Wabah virus corona yang terjadi di Indonesia belum juga berakhir. Penyebarannya yang terjadi sangat cepat mengharuskan kita untuk melakukan physical distancing. Sudah sekitar 2 bulan setengah, masyarakat Indonesia menjalani karantina mandiri dengan selalu berada dirumah saja. Berbagai aktivitas sosial pun menjadi dampaknya, seperti kegiatan belajar mengajar yang seharusnya dilaksanakan di sekolah dan bertatap muka secara langsung kini menjadi belajar dari rumah (online). Masjid-masjid atau tempat ibadah lainnya pun sementara ditutup dan warga melakukan ibadahnya dari rumah. Mall di kota-kota besar ditutup, pasar ditutup, bahkan perusahaan-perusahaan besar juga ikut menutup kantornya sementara waktu.
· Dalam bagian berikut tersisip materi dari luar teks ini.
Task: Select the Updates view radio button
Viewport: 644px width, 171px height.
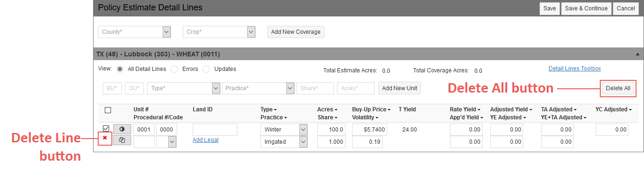Action: click(x=206, y=69)
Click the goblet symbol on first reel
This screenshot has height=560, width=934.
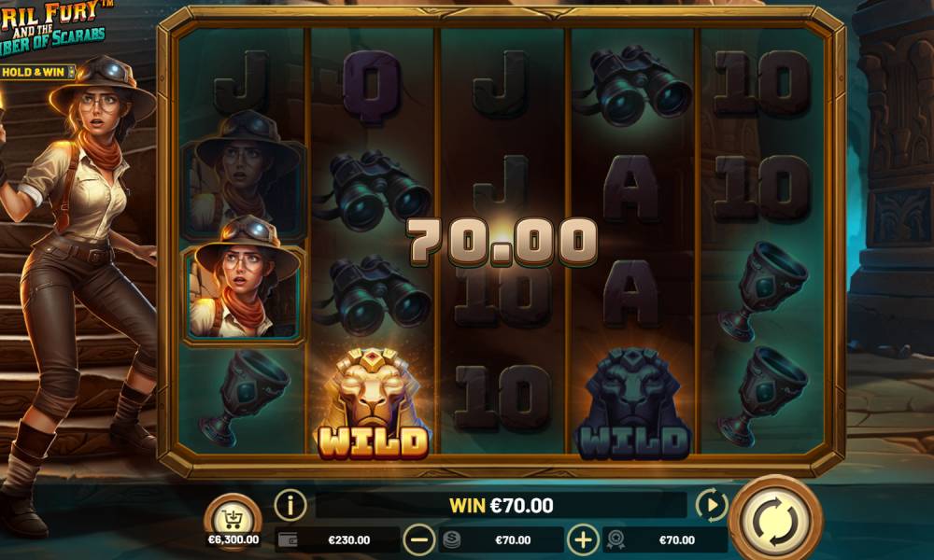[245, 399]
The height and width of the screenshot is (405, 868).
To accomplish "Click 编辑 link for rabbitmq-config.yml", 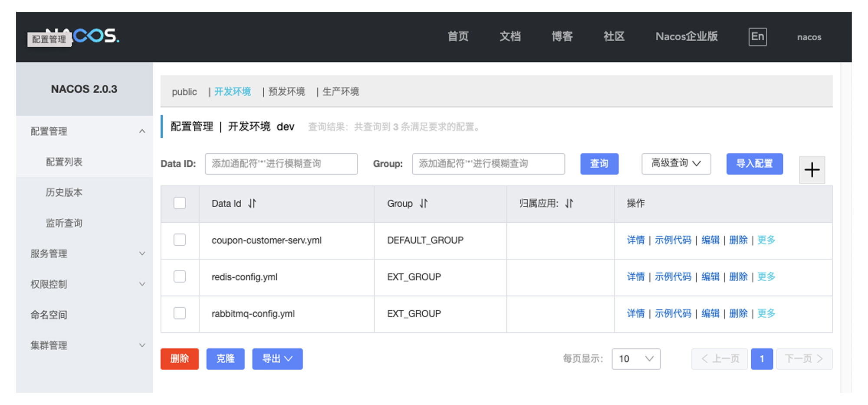I will coord(710,313).
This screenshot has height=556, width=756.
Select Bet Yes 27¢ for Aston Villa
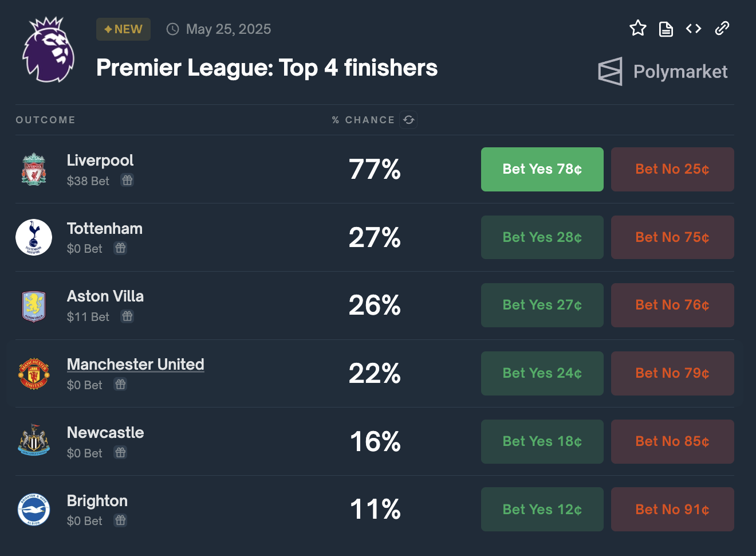pyautogui.click(x=542, y=305)
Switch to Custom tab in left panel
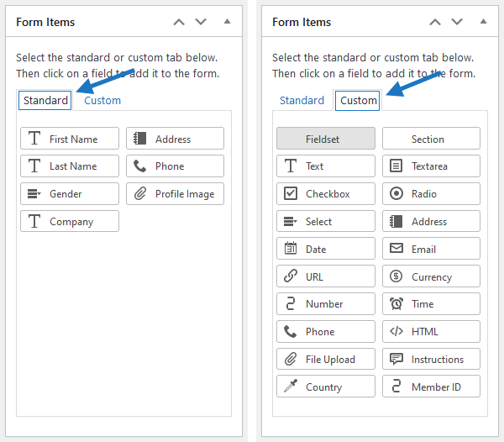The image size is (504, 442). tap(102, 101)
Adapun kegiatan sosial yang sangat mendesak dan tidak bisa dilakukan secara daring, pemerintah memberikan beberapa persyaratan khusus sesuai protokol kesehatan yang tentunya wajib dipatuhi oleh semua kalangan masyarakat, seperti adanya surat jalan dan surat keterangan sehat bagi mereka yang hendak bepergian, penggunaan masker saat berkendara, adanya PSBB (Pembatasan Sosial Berskala Besar) yang membatasi jumlah penumpang, baik pada kendaraan roda dua maupun kendaraan roda empat. Semua hal tersebut dilakukan untuk meminimalisir banyaknya korban yang terinfeksi Covid-19. Karena kegiatan sosial tidak berjalan dengan normal seperti biasanya, hal tersebut sangat berdampak besar bagi kehidupan kita sehari-hari, terutama di bidang ekonomi. Seperti banyaknya karyawan dari berbagai perusahaan yang di PHK karena dampak Covid-19, ditutupnya rumah makan, tidak efektifnya proses jual beli, dan lain-lain yang menyebabkan banyaknya masalah perekonomian. Karena perekonomian yang tidak kunjung stabil, dan masyarakat juga tidak bisa hanya tinggal diam menunggu vaksin yang belum ditemukan, lalu bagaimana caranya untuk mengatasi masalah tersebut ?
Di saat kurva jumlah penderita Covid-19 yang tak kunjung melandai dan vaksin yang belum juga ditemukan, pemerintah justru merencanakan membuka kembali pembatasan akses yang selama ini dilakukan untuk mencegah penyebaran wabah. Istilah “new normal” pun digaungkan dengan maksud mengajak masyarakat untuk menjalani kehidupan baru berdampingan dengan Covid-19. Adapun faktor ekonomi menjadi alasan utama dikeluarkannya kebijakan yang cukup kontroversial tersebut. Berbagai fasilitas umum akan segera dibuka secara bertahap dengan tetap memperhatikan protokol kesehatan (yang oleh sebagian kalangan diragukan efektivitasnya). Mulai dari tempat usaha, tempat ibadah, sampai dengan sekolah akan kembali dibuka sesuai dengan jadwal yang dipublikasikan kepada masyarakat. Kekhawatiran akan terjadinya gelombang kedua (second wave) pandemi pun disampaikan oleh berbagai kalangan yang saat ini tengah berjuang keras melawan penyebaran virus mematikan tersebut.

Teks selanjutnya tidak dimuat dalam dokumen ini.